Carbonates contribute alkalinity to water while calcium and magnesium ions in water react with malt phosphates to release hydrogen ions. Water has a positive RA when the alkalizing effects of carbonates are greater than the mash acidifying effects of calcium and magnesium. I am not going to get into the weeds of RA calculations because all concentrations are expressed as calcium carbonate equivalents (or calcium oxide equivalents if working with German hardness (˚dh) units) and that is a funky, confusing, and deep topic unto itself, but here is the formula for RA:
Residual Alkalinity (as ppm CaCO3 ) = [Total Alkalinity] – {([Ca+2] ÷ 3.5) + ([Mg+2] ÷ 7)}
Note: [x] denotes concentration expressed as CaCO3 equivalents
The divisors (3.5 and 7) associated with the calcium and magnesium concentrations relate to the solubility and acidifying power of calcium phosphate and magnesium phosphate.
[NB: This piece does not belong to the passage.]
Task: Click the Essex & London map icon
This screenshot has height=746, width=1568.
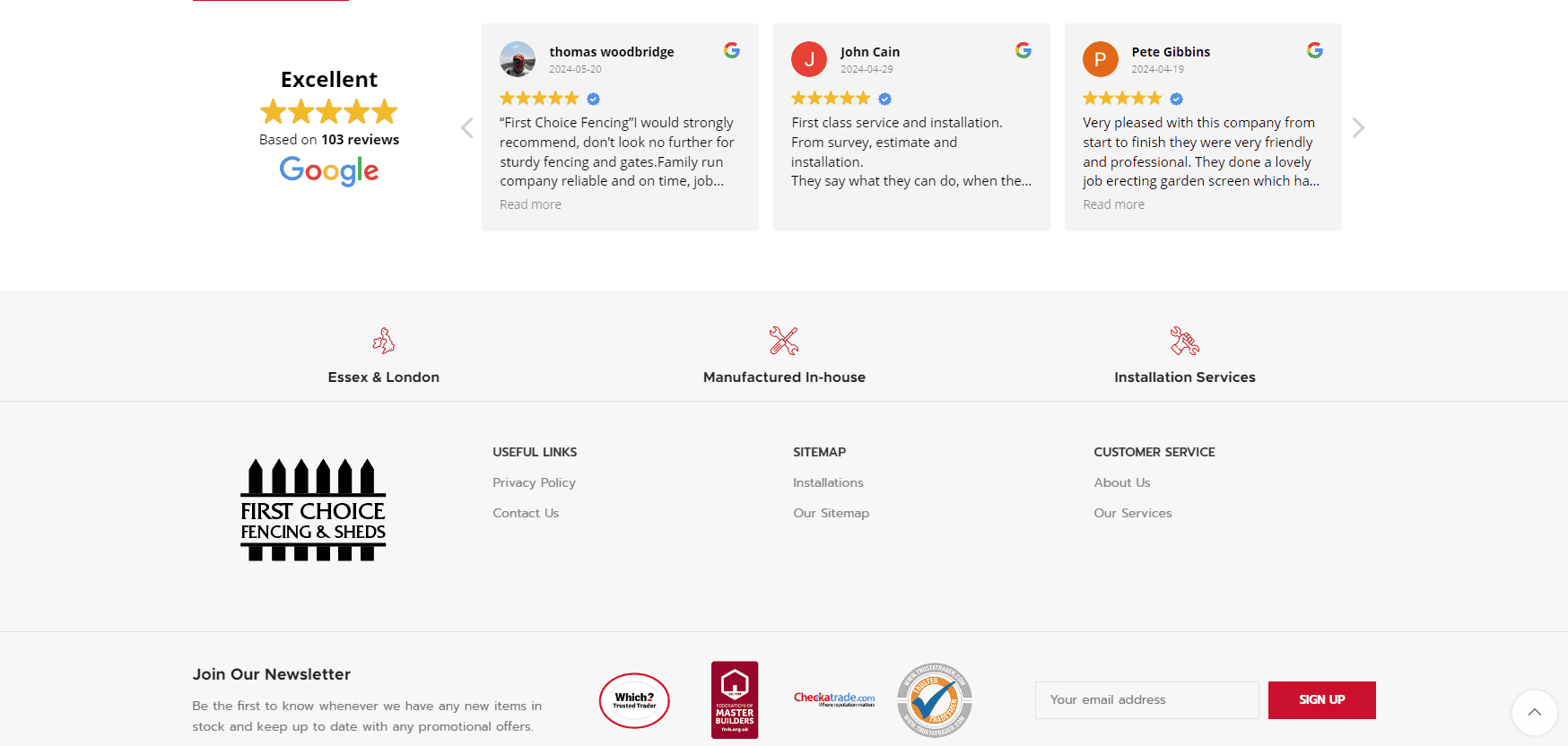Action: pyautogui.click(x=384, y=341)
The bottom line is that RA is used to describe brewing water and how it relates to mash pH.
Most beer in the world loosely falls into the Pilsner style with malt bills almost entirely made up of pale base malt. In the world of specialty beer, recipes, like yours, are much more diverse and often include higher kilned base malts, like pale ale malt, crystal malts, and roasted grains, all of which are more acidic than pale base malts. What this means to the practical brewer is that Pilsner-type brews almost always require some sort of acid addition, such as acidulated malt, lactic acid, phosphoric acid, or calcium additions to move mash pH into the desired range. Pale ales, amber ales, and brews with just a touch of roasted malts often require little to no acid additions because the special malts used for these brews have sufficient acid to bring the pH into the right zone. And when it comes to darker brews, such as dunkel, porter, and stout, carbonate additions may be required if water does not have enough residual alkalinity to offset the acidic, roasted malts used for these styles. And this is what you have asked about in your question.
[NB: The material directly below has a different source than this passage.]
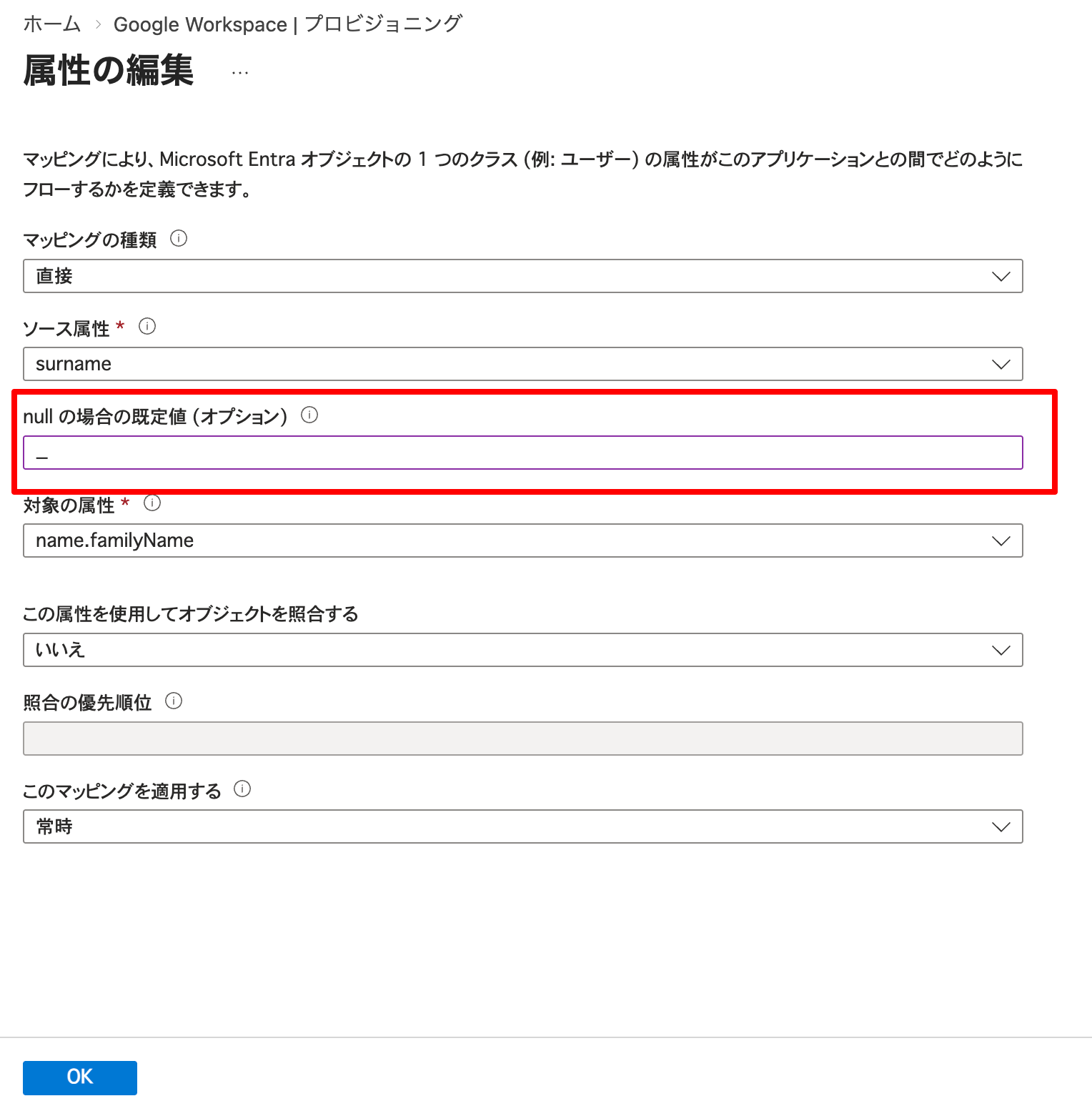Navigate to ホーム via breadcrumb
Screen dimensions: 1092x1111
coord(50,24)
Here are a few pointers about the latest version, EZ Water 3.02, that may help you out. This calculator does have a place to adjust the pH up by adding slaked lime, baking soda (my preferred salt for this purpose), or chalk. For your recipe, I started with RO water, entered your grain bill (I used the pH data for Vienna malt for pale ale malt considering similar toast levels), assumed 12 L of water for mashing and 12 L for sparging, then added 3 grams of calcium sulfate and 3 grams of calcium chloride. This combination gave me a mash pH of 5.41, which is right in the sweet spot for mash pH.
To switch things up a bit, I increased the roasted malt to a pound (0.45 kg), bumped the crystal malt up to a pound (0.45 kg) and took out the wheat malt. When these changes are made, the predicted mash pH drops to pH 5.3. This is an example where adding alkalinity is needed to buffer the mash pH up. Step 4b in EZ Water is where you can add in alkalinity, and 2 grams of baking soda added in cell E44 gets the pH back up to 5.41. I hope this answer helps to clarify the oftentimes murky topic of brewing water!